Coltt Winter Lepley is simply the first collection of songs to be released in what will be the eventual catalog of songs Coltt has on the way, but one that has been a long-time coming, and in many cases, overdue. While this is Coltt’s streaming service debut, Coltt is a wiry veteran of life on the road, averaging about 180 shows a year across the nation and connoisseur of sleeping in vans in Chili’s parking lots. He looks forward to making his songs more accessible to the masses and sharing his stories with more people in new places to promote it. Coltt feels this is not only a first-step, but an incredibly solid first-effort with the help of Al Torrence at Music Garden.
“Al and the boys from The Allegheny High made the process easy and enjoyable, sure. But, there were times when Al and I were thinking the same things in the same moments, and that really made me feel comfortable with him putting together my debut for the world to enjoy. That studio magic stuff may or may not exist, but when your songs are in someone else’s hands and they’re totally in line with your vision, it makes it really exciting to move as a unit towards the final result. Plus, it’s more fun to just believe in magic anyway.”
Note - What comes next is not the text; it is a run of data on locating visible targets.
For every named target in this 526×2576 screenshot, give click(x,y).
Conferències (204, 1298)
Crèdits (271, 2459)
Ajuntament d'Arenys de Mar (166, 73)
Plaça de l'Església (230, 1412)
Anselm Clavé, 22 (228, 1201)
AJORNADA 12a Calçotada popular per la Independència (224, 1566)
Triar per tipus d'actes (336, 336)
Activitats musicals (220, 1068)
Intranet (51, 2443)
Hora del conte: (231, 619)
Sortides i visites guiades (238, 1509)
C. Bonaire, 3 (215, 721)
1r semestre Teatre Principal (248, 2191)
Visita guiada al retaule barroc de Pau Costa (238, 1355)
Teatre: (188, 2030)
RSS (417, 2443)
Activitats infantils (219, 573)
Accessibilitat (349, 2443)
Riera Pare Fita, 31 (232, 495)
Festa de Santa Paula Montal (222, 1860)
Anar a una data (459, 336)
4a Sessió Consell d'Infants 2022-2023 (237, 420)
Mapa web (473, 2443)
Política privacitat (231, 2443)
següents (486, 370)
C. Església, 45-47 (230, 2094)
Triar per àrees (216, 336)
There are a few truths Coltt holds evident, but one stands above the rest: it’s that Western Pennsylvania has its own stories to tell and heroes to hold up. He mentions Joe Magarac, Pittsburgh’s folk-hero who legend claims shaped molten steel with his bare hands on his track, “Toilet Wizard.” The song is an ode to blue collar workers he grew up watching, including his dad, a career plumber. The song encapsulates the idea that people are in large-part a product of where they’re from. Bedford, Pennsylvania is the quintessential North Appalachian town. It borders the Mason-Dixon line, is one county away from West Virginia, and was a major player in the Whiskey Rebellion with plenty of Colonial influence. It’s an area perfectly centralized between cities such as Pittsburgh, Washington DC, New York City, Baltimore, Morgantown, Harrisburg, and more. What that means is that the area is a melting pot of the areas that surround it. It’s the best and worst parts of everything Appalachia and the Rust-Belt have to offer. For Coltt, it is full of untapped inspiration and stories to tell, and this album is the first in a long line of Western PA stories to tell.
“I never felt you had to move to Nashville or New York or LA to be successful. The parts of ‘home’ I carry with me is the binding I’m stitched with. We have amazing stories here all our own about ghosts, trainwrecks, mine accidents, union strikes, folklore, lies and history. I hope folks listen to the album and understand more than anything, that this is Western Pennsylvanian music by Western Pennsylvania musicians, but stories of us all, for everyone, everywhere.”
Coltt goes on to say…
“All I really want in the end is for someone to listen to my songs and feel something, preferably laugh or cry. I hope they see my characters and stories play out in their heads. That’s all I ever wanted to do was tell stories, and I’m not sure I ever could really do anything else.”